[Task prompt] Please gather every line of the records below that contains the string "center".

[Given data]
======
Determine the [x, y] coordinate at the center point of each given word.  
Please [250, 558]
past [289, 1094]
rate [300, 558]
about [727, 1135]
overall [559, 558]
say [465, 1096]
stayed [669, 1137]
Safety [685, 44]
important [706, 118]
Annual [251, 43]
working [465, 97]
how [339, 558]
======
[Expected answer]
Determine the [x, y] coordinate at the center point of each given word.  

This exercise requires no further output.